** TASK GOAL **
Could you turn the records that open with the line containing "Click the Loopcut" and close with the line containing "pos(904,141)", both included, into a numbered list without blank lines, and list only those lines?

** EXERCISE MATERIAL **
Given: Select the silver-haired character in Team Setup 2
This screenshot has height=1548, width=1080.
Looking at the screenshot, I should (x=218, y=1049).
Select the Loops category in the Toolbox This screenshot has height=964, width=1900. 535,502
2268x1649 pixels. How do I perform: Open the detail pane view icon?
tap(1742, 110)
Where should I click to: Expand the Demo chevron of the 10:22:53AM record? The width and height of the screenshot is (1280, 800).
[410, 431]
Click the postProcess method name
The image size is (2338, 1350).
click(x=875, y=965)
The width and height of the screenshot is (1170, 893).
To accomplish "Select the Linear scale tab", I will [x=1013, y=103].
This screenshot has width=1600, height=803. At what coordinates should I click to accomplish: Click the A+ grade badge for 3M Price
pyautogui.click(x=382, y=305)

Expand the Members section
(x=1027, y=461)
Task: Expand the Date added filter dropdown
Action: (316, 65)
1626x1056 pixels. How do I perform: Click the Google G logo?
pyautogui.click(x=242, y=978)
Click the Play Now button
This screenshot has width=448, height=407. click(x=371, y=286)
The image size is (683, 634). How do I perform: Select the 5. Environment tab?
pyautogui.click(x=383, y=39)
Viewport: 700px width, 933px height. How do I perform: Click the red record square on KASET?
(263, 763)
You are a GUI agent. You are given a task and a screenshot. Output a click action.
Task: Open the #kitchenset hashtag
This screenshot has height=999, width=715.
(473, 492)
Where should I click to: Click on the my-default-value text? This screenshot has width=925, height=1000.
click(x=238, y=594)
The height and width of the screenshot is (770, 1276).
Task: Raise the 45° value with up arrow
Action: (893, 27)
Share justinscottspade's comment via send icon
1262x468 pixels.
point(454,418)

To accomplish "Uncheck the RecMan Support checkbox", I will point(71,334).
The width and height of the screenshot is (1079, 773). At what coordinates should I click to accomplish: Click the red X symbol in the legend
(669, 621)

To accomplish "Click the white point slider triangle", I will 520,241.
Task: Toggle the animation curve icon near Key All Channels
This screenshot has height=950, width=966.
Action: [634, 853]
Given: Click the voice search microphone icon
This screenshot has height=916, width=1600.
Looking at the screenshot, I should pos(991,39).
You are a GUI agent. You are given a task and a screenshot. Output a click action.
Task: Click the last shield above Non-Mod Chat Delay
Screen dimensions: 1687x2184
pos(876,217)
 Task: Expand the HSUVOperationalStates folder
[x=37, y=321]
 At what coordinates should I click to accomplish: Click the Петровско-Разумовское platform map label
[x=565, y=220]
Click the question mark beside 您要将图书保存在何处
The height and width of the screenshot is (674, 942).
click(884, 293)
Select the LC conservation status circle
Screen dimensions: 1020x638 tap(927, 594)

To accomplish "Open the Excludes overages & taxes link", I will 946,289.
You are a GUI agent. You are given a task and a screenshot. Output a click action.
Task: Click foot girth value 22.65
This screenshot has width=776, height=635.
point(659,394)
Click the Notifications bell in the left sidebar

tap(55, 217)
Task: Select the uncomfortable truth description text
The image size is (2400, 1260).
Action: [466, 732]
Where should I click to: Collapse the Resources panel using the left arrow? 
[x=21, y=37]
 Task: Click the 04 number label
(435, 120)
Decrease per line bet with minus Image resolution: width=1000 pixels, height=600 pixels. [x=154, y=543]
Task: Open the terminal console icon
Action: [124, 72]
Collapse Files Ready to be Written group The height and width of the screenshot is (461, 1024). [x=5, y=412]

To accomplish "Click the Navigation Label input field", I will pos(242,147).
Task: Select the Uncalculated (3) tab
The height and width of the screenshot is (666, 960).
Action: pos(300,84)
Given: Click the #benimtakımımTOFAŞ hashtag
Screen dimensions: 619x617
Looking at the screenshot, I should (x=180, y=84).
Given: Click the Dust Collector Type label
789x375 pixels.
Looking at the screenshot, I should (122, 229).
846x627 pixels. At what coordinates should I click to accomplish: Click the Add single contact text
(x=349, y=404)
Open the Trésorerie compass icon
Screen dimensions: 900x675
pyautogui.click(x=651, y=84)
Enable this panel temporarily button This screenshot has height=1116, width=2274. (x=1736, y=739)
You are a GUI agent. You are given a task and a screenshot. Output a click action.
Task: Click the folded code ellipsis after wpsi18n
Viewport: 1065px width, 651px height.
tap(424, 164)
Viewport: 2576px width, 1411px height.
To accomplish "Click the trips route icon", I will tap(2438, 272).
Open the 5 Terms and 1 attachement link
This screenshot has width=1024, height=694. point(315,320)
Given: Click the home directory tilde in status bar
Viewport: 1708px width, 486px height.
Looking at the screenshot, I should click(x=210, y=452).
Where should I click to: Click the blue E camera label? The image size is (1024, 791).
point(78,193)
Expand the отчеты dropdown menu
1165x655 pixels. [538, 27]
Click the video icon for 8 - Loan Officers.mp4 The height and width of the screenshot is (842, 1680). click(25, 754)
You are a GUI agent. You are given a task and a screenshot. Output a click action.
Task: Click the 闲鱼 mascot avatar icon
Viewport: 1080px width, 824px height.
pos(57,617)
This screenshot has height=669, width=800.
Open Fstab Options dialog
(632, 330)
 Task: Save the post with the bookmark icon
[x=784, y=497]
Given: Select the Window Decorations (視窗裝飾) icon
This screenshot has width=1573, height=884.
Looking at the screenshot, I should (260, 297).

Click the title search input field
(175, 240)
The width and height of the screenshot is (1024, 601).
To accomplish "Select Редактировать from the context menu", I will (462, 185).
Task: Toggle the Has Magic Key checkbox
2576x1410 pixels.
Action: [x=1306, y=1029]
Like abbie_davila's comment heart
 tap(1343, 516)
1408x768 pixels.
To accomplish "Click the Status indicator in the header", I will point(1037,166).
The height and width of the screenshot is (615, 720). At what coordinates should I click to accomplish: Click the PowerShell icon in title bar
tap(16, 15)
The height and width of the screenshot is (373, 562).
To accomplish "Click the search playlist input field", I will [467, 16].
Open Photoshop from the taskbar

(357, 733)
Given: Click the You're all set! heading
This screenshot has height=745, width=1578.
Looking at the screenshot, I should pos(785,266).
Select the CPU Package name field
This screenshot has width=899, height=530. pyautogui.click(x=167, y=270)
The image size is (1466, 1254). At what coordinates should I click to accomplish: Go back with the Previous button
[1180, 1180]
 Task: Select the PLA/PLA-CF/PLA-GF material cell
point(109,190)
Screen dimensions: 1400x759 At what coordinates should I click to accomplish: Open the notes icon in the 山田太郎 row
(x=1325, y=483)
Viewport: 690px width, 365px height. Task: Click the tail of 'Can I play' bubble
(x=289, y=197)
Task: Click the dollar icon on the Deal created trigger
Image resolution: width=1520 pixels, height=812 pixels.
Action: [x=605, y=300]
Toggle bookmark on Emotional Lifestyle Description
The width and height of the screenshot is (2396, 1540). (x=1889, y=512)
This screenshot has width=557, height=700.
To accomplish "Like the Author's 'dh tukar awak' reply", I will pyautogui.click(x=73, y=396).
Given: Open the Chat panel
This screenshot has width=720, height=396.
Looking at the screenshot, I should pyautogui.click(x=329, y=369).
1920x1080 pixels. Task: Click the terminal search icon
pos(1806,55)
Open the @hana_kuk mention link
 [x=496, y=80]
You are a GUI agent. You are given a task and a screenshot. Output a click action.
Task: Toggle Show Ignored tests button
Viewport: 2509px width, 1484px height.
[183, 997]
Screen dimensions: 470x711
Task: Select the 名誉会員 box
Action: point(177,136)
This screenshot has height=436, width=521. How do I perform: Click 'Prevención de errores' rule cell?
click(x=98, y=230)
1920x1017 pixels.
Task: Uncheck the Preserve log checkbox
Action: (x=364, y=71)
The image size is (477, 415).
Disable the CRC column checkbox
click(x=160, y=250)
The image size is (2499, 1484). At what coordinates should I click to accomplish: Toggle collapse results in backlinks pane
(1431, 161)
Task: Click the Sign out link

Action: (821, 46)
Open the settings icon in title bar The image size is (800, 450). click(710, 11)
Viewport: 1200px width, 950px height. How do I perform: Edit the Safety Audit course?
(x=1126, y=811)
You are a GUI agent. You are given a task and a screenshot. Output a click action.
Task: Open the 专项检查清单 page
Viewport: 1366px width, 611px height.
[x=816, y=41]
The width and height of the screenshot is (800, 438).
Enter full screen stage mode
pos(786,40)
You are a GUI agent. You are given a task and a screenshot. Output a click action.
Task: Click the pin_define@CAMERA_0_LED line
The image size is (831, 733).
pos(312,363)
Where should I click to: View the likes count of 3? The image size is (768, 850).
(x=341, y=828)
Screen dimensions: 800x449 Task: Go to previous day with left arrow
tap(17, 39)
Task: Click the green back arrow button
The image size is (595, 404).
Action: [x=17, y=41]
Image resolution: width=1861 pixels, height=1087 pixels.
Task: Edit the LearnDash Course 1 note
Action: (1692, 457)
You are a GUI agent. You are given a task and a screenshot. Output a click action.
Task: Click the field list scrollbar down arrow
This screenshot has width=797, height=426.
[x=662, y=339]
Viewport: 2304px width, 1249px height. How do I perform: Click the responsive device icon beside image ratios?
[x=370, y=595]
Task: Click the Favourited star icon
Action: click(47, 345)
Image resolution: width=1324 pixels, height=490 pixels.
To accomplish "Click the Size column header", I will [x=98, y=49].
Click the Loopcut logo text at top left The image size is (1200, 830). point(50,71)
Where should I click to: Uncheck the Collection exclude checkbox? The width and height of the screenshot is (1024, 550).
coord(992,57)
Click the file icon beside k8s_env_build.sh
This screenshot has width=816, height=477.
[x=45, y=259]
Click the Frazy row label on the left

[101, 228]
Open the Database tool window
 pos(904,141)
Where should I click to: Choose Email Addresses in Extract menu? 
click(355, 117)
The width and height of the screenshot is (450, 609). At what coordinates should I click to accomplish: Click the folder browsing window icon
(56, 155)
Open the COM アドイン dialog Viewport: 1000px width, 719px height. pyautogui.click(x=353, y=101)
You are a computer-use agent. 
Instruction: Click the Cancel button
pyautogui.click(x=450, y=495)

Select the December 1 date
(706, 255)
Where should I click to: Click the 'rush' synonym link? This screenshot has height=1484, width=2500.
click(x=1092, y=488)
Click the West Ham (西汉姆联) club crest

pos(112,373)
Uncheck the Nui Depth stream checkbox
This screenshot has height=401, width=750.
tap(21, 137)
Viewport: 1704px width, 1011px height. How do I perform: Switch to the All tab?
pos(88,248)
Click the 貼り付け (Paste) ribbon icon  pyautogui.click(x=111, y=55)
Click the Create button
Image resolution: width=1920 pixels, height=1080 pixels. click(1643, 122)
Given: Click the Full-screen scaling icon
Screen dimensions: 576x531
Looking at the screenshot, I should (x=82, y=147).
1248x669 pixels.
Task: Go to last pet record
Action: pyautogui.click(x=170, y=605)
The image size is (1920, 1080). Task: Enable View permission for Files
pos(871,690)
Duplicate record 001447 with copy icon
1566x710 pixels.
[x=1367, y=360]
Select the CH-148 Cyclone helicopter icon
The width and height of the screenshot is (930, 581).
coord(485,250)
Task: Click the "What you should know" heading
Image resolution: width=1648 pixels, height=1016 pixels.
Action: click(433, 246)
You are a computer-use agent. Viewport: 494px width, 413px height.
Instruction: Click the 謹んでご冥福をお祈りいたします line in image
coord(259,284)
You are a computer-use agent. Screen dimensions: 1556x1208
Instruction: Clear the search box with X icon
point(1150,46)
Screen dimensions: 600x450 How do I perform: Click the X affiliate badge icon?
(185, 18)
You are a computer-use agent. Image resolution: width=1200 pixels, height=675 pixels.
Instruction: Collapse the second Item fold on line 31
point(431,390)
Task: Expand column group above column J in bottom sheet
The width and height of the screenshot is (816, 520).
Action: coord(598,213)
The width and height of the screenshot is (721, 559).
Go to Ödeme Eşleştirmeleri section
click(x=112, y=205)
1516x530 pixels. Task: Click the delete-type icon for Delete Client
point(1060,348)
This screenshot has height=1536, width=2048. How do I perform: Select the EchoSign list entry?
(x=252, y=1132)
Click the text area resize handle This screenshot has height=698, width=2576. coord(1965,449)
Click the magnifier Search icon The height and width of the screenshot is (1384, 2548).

** WRITTEN SOLUTION **
1. Click the Loopcut logo text at top left The image size is (1200, 830). point(50,71)
2. Where should I click to: Uncheck the Collection exclude checkbox? The width and height of the screenshot is (1024, 550).
3. coord(992,57)
4. Click the file icon beside k8s_env_build.sh
5. This screenshot has width=816, height=477.
6. [x=45, y=259]
7. Click the Frazy row label on the left
8. [101, 228]
9. Open the Database tool window
10.  pos(904,141)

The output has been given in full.